A lesson taught to me by Rabbi Gerald L. Zelizer of Congregation Neve Shalom, Metuchen, New Jersey. He writes:
Rabbi Joseph Soloveitchik was for many years the Dean of modern Orthodox Judaism. In one of his essays he explains Teshuvah this way: In all other civilizations time flows from yesterday to today to tomorrow. The past shapes the present, and the present shapes the future. Cause and effect. Something happened yesterday or last year or ten years ago and because of that something will happen today, and that something today will cause something to happen tomorrow. The past determines the future.In this observation by Rabbi Soloveitchik as taught by Rabbi Zelizer we see the essence of Yom Kippur, the essence of our season of repentance. In reality, no one gets a “do over”, as it were. Only in science fiction can we go back in time and actually change our past. In how many episodes of Star Trek did we learn the lesson, change the past, change the present, change the future? How Jewish is that!
But in Judaism instructs Rabbi Soloveitchik, it is the future that redefines the meaning of the past. Was something a tragedy, or was it a spur to growth? Was something a mistake or was it a learning experience? We cannot answer these questions today by examining what happened in the past. The answer does not only depend on what happened in the past. The answer is impacted by what we choose tomorrow and even today. Sigmund Freud taught us that we are shaped by the past, by our childhood experiences. Rabbi Soloveitchik teaches the opposite. The past is reshaped by our choices now and tomorrow.

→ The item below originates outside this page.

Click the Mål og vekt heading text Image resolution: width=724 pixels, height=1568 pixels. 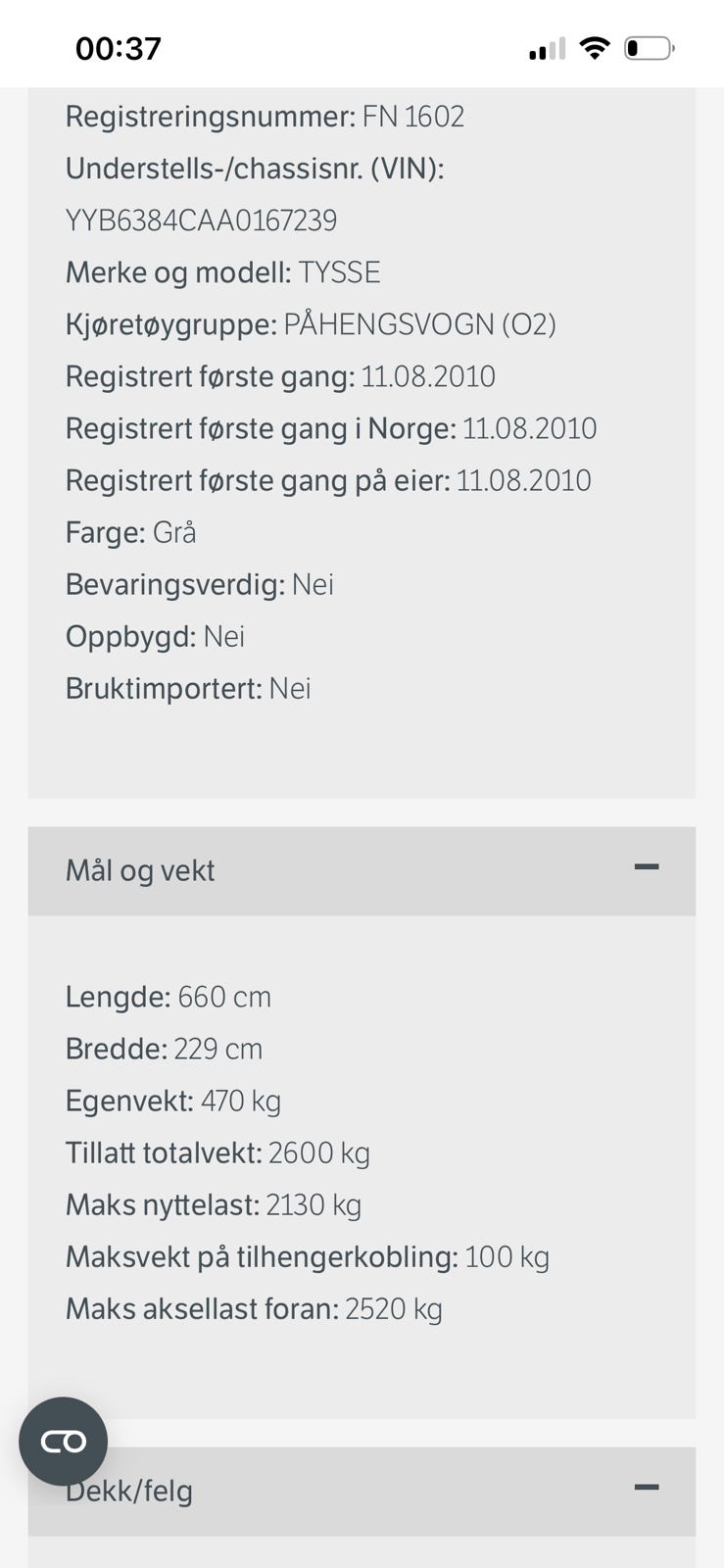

Yet, while we cannot actually change the past from the present, what we do with the past is reshaped by what we do THIS day. The ability to reshape the past my friends, what we take from this time of teshuvah, this time of repentance, enables us to bring immensely positive changes to our world, or to diminish the world and all that dwell therein. As it we read in the u’netaneh tokef - “Let us declare the sacred power of this day: it is awesom and full of dread.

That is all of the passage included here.